Problem details: Report each line of the data below in which "Economy" appears.

Data section:
****************************************
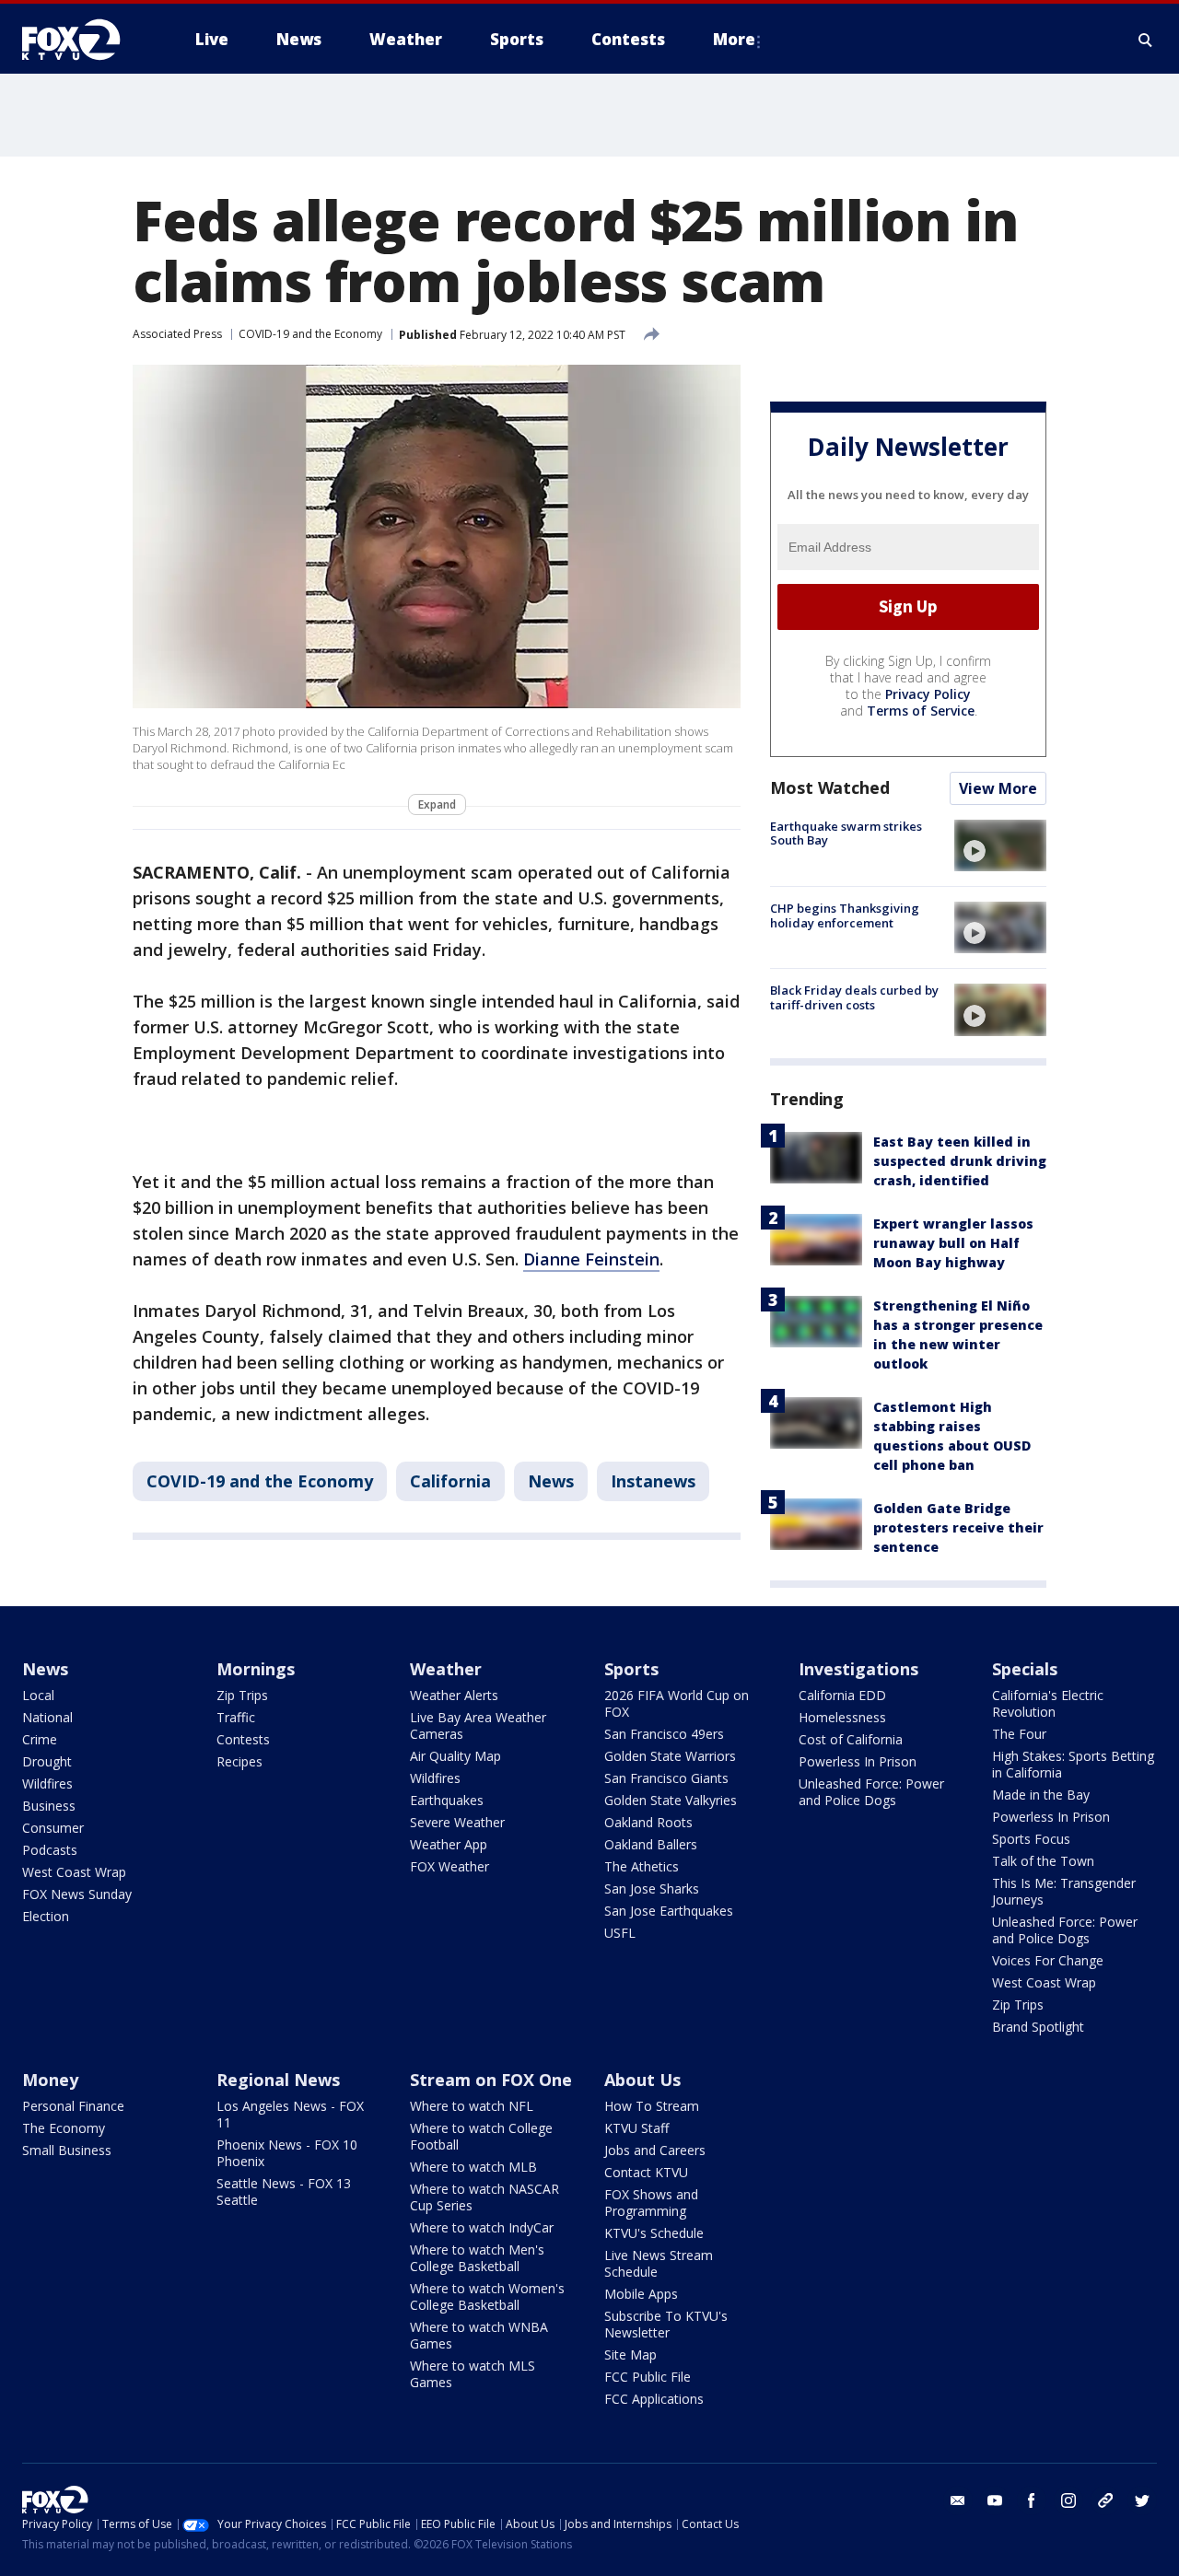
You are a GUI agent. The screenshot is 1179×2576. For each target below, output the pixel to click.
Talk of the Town (1043, 1861)
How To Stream (651, 2106)
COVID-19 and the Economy (310, 334)
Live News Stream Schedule (658, 2263)
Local (38, 1695)
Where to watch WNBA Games (479, 2335)
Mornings (255, 1669)
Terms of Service (921, 710)
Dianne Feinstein (591, 1259)
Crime (39, 1739)
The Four (1019, 1734)
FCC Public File (647, 2376)
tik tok (1105, 2500)
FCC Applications (654, 2398)
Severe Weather (457, 1822)
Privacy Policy (928, 694)
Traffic (235, 1717)
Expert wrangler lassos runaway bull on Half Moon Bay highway (953, 1243)
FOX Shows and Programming (651, 2203)
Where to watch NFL (471, 2106)
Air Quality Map (455, 1756)
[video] (1000, 845)
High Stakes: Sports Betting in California (1073, 1764)
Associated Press (177, 334)
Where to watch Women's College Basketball (487, 2296)
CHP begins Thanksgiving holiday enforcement (844, 915)
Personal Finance (73, 2106)
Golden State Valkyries (670, 1800)
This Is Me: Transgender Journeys (1064, 1891)
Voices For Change (1047, 1960)
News (551, 1481)
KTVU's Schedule (654, 2233)
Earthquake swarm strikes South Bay (846, 833)
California (450, 1481)
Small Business (66, 2150)
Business (49, 1805)
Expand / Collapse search (1146, 39)
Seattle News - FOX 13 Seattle (283, 2191)
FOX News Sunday (77, 1894)
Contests (243, 1739)
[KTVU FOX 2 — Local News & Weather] (83, 39)
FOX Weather (449, 1866)
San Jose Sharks (651, 1888)
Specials (1024, 1669)
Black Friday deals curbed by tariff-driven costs (854, 997)
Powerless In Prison (857, 1761)
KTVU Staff (636, 2128)
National (47, 1717)
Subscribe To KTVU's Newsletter (666, 2324)
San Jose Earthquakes (668, 1910)
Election (45, 1916)
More (734, 39)
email (958, 2500)
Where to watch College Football (481, 2136)
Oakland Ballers (650, 1844)
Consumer (53, 1827)
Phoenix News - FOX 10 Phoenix (286, 2153)
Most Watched (830, 787)
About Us (642, 2080)
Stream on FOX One (491, 2080)
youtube (995, 2500)
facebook (1031, 2500)
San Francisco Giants (666, 1778)
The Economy (63, 2128)
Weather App (448, 1844)
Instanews (653, 1481)
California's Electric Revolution (1047, 1703)
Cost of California (851, 1739)
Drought (47, 1761)
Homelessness (842, 1717)
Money (50, 2080)
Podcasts (49, 1850)
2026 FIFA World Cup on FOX (676, 1703)
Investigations (858, 1669)
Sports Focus (1031, 1838)
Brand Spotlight (1038, 2026)
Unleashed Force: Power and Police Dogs (871, 1792)
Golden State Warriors (670, 1756)
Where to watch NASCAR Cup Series (484, 2197)
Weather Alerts (454, 1695)
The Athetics (641, 1866)
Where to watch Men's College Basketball (477, 2258)
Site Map (630, 2354)
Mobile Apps (641, 2293)
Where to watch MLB (473, 2166)
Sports (631, 1669)
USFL (620, 1932)
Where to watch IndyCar (482, 2227)
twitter (1142, 2500)
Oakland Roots (648, 1822)
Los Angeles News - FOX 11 (290, 2114)
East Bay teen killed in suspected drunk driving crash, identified (959, 1161)
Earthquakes (447, 1800)
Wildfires (47, 1783)
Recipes (239, 1761)
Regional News (278, 2080)
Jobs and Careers (655, 2150)
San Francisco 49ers (664, 1734)
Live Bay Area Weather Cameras (478, 1725)
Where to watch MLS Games (472, 2374)
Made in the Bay (1041, 1794)
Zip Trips (242, 1695)
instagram (1068, 2500)
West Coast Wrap (74, 1872)
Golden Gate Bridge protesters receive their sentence (958, 1527)
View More (998, 788)
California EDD (842, 1695)
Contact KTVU (646, 2172)
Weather (446, 1669)
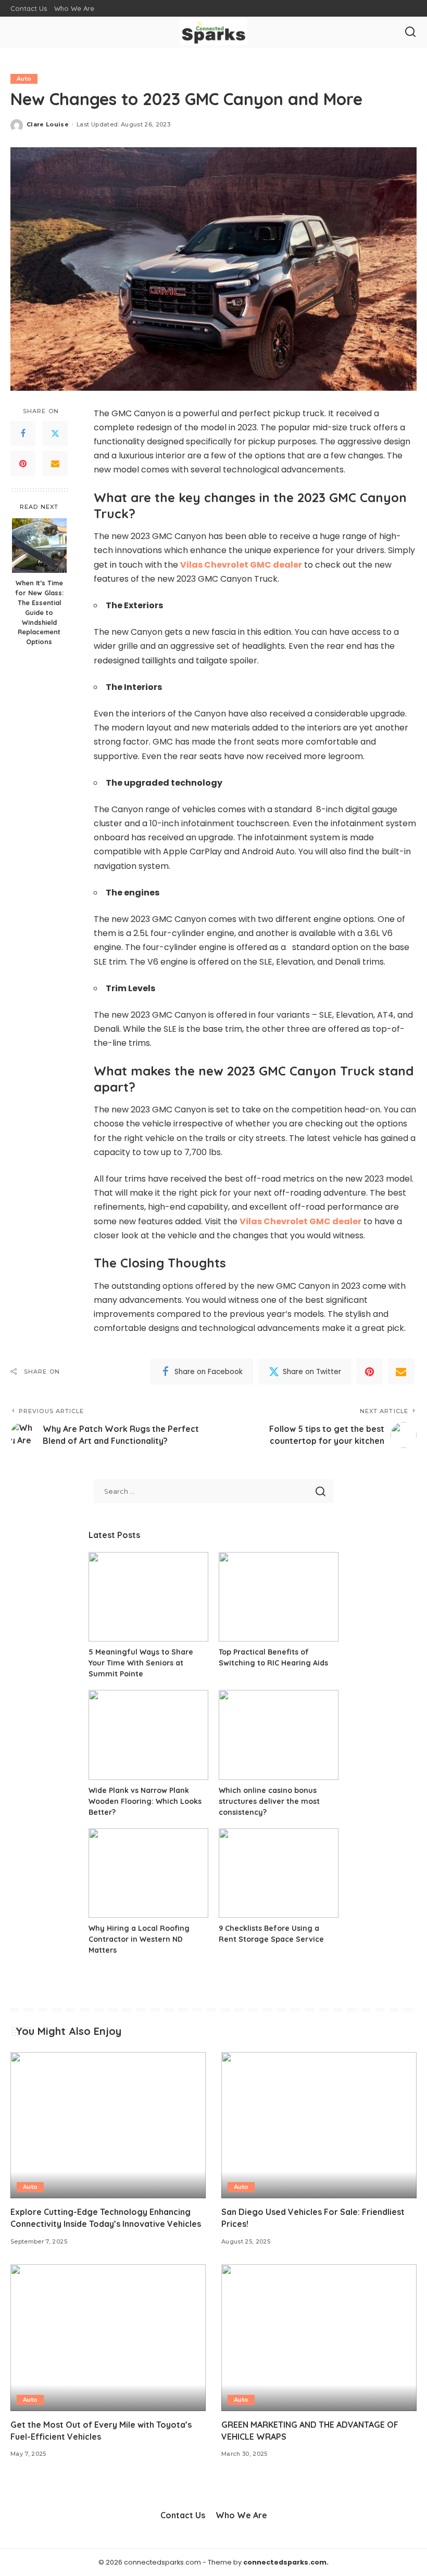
****************************************
Problem solution:
COVID-19 and the Economy (310, 334)
The Economy (63, 2128)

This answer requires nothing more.